Review of Direct Participation Programs for the Series 7 Exam
Direct participation programs (DPPs) are more commonly known as limited partnerships. DPPs raise money to invest in projects such as real estate, oil and gas, and equipment leasing. DPPs aren’t for everyone because investors (limited partners) need to be prescreened by the registered representative and then accepted by the general partner.
DPPs are unique to other investments and even have their own tax category (passive). You should be prepared to answer questions about what makes these investments different.
A general partner has
A. an active role and unlimited liability
B. an active role and limited liability
C. an inactive role and unlimited liability
D. an inactive role and limited liability
Answer: A. an active role and unlimited liability
A general partner has an active role in managing the partnership and has unlimited liability. A limited partner has an inactive role and limited liability.
The general partner of an oil and gas developmental program is responsible for all of the following EXCEPT
A. paying the partnership’s expenses
B. managing the partnership
C. providing a bulk of the capital for the partnership
D. accepting new limited partners
Answer: C. providing a bulk of the capital for the partnership
The general partner is responsible for running and making decisions for the partnership. However, the limited partners provide the bulk of the capital.
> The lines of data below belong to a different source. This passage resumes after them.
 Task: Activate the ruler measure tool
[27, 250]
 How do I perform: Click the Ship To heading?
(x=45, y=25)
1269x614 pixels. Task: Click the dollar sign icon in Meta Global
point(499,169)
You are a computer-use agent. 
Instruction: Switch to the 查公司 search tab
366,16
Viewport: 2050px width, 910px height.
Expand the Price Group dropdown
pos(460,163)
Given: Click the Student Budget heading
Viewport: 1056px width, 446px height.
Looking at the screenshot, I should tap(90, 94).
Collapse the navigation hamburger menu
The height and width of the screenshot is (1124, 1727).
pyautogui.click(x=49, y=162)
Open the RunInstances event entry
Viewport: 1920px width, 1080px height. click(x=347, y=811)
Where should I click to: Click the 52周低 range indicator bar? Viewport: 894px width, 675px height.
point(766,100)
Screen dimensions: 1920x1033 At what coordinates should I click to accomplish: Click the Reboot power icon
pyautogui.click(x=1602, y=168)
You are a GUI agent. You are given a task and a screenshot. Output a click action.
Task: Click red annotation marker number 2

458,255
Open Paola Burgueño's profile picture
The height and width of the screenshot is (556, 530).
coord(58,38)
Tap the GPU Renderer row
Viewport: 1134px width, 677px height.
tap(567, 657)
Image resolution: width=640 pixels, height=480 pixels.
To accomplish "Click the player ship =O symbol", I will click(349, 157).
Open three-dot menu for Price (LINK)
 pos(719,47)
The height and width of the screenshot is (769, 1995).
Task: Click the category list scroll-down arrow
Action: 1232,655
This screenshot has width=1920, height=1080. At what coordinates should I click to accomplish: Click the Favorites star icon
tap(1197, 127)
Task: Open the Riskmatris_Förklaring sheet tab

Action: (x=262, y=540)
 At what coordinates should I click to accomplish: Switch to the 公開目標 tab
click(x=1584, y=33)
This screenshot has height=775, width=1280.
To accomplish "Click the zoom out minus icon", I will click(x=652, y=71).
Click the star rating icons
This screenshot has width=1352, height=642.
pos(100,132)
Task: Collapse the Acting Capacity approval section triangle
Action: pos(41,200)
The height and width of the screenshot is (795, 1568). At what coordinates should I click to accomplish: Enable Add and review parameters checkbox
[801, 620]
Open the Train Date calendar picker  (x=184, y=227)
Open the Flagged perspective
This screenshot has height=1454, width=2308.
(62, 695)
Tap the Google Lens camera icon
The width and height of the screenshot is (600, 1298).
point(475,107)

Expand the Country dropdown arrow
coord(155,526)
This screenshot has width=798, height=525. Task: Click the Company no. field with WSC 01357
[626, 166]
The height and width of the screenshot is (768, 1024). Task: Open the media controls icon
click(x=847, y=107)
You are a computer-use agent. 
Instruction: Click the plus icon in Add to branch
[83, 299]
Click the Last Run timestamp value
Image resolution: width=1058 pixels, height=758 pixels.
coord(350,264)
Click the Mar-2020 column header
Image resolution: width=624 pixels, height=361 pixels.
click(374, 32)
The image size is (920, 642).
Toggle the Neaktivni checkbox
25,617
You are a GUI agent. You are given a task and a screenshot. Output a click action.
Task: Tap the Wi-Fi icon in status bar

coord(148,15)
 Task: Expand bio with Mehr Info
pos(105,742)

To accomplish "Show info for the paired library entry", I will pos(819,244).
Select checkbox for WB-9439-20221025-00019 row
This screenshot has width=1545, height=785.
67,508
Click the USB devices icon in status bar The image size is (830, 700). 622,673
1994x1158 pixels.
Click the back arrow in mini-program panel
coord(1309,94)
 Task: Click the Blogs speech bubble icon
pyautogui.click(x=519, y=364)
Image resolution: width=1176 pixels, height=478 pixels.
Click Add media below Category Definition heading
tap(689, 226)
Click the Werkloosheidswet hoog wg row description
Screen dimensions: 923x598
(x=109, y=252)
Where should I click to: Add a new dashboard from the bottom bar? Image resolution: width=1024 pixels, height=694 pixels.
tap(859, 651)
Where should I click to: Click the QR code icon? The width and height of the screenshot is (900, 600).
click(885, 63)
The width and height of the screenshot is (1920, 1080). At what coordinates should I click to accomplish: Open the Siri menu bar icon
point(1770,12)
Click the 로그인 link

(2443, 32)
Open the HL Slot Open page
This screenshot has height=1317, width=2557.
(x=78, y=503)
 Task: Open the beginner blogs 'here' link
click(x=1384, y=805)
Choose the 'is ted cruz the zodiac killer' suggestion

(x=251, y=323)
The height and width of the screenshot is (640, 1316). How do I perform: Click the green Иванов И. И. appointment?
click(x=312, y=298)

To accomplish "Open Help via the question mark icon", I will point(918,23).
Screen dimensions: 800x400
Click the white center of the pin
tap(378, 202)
Which of the following partnerships are limited partners allowed to claim non-recourse debt as a tax deduction?
A. equipment leasing
B. oil and gas wildcatting
C. oil and gas developmental
D. real estate
Answer: D. real estate
Non-recourse debt is available to limited partners in real estate direct participation programs (DPPs) only. Non-recourse debt involves pledging partnerships assets as collateral for a loan, and the limited partners aren’t held personally responsible.